→ Aim of the task
Copy out the whole passage on the NusG/Spt5 transcription factors word for word, with no changes.

╭─ Text passage

Due to the extensive structural and functional homology between bacterial NusG and archaeal/eukaryotic Spt5 and taking into consideration the highly conserved binding sites on RNAP, it is almost certain that a NusG/Spt5-like transcription factor associated with the LUCA RNAP, modulated its properties, and possibly regulated gene expression. This hypothesis implies that regulation of evolutionary ancient RNAPs could predominantly have targeted the elongation phase of transcription, and not initiation. It is unclear to which extent the ancestral forms of NusG/Spt5 regulated transcription per se. However, regulation could have occurred by counteracting sequence-specific pausing, via a modulation of the elongation rates, by affecting the likelihood of entering the paused state, or by decreasing the pause duration. All these phenomena have been observed with E. coli NusG. Alternatively or in addition to regulating transcription of the LUCA RNAP in a gene-specific manner, NusG/Spt5 could have acted as a general processivity factor, possibly even by improving the relatively poor utilisation of RNA templates by RNAP prior to the emergence of DNA as main coding molecule. Two recent reports demonstrate that NusG plays a crucial role in coupling transcription and translation in vivo by connecting elongating RNAPs and ribosomes, which furthermore underpins the crucial role of NusG/Spt5-like factors for the regulation of gene expression, and their possible very early origin.

╰─
╭─ Data under study

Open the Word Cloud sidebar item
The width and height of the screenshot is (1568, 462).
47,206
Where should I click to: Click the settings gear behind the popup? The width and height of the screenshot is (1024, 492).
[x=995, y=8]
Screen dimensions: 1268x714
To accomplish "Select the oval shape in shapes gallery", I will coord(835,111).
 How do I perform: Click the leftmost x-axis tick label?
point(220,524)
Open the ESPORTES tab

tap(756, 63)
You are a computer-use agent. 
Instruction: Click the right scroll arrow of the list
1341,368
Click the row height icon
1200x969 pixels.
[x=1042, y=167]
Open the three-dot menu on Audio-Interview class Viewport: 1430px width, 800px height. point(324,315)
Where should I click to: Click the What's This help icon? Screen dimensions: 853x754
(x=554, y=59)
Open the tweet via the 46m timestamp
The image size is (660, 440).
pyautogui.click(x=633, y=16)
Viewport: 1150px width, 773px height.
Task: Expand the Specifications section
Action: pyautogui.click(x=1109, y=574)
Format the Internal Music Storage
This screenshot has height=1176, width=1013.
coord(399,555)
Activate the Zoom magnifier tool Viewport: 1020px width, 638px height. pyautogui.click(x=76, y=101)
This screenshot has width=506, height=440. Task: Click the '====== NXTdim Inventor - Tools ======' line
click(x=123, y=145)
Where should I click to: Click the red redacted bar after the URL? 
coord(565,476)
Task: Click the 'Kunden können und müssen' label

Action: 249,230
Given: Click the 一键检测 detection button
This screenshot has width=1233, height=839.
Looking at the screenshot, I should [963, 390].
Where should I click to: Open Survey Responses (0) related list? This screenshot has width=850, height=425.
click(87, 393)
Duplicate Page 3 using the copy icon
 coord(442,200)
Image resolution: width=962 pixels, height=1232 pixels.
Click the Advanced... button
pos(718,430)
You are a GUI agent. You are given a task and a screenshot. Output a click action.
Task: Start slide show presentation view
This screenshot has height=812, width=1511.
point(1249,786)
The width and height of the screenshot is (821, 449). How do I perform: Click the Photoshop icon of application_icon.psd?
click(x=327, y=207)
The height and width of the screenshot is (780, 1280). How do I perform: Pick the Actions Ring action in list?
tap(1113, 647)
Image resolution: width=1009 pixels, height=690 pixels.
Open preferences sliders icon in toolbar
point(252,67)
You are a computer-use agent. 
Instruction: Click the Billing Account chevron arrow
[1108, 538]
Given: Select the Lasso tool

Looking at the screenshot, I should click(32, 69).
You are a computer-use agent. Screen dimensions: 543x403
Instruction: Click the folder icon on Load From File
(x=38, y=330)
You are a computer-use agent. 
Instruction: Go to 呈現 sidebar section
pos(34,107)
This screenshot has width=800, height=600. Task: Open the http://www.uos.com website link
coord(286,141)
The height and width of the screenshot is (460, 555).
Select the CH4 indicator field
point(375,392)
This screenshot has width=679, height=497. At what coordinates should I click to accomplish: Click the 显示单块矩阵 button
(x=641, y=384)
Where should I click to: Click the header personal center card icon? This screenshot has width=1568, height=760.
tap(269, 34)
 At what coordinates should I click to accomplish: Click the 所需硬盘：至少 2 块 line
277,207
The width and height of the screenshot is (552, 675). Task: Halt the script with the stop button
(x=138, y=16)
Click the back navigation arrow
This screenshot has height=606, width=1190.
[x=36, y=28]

╰─

→ Response to the exercise
Due to the extensive structural and functional homology between bacterial NusG and archaeal/eukaryotic Spt5 and taking into consideration the highly conserved binding sites on RNAP, it is almost certain that a NusG/Spt5-like transcription factor associated with the LUCA RNAP, modulated its properties, and possibly regulated gene expression. This hypothesis implies that regulation of evolutionary ancient RNAPs could predominantly have targeted the elongation phase of transcription, and not initiation. It is unclear to which extent the ancestral forms of NusG/Spt5 regulated transcription per se. However, regulation could have occurred by counteracting sequence-specific pausing, via a modulation of the elongation rates, by affecting the likelihood of entering the paused state, or by decreasing the pause duration. All these phenomena have been observed with E. coli NusG. Alternatively or in addition to regulating transcription of the LUCA RNAP in a gene-specific manner, NusG/Spt5 could have acted as a general processivity factor, possibly even by improving the relatively poor utilisation of RNA templates by RNAP prior to the emergence of DNA as main coding molecule. Two recent reports demonstrate that NusG plays a crucial role in coupling transcription and translation in vivo by connecting elongating RNAPs and ribosomes, which furthermore underpins the crucial role of NusG/Spt5-like factors for the regulation of gene expression, and their possible very early origin.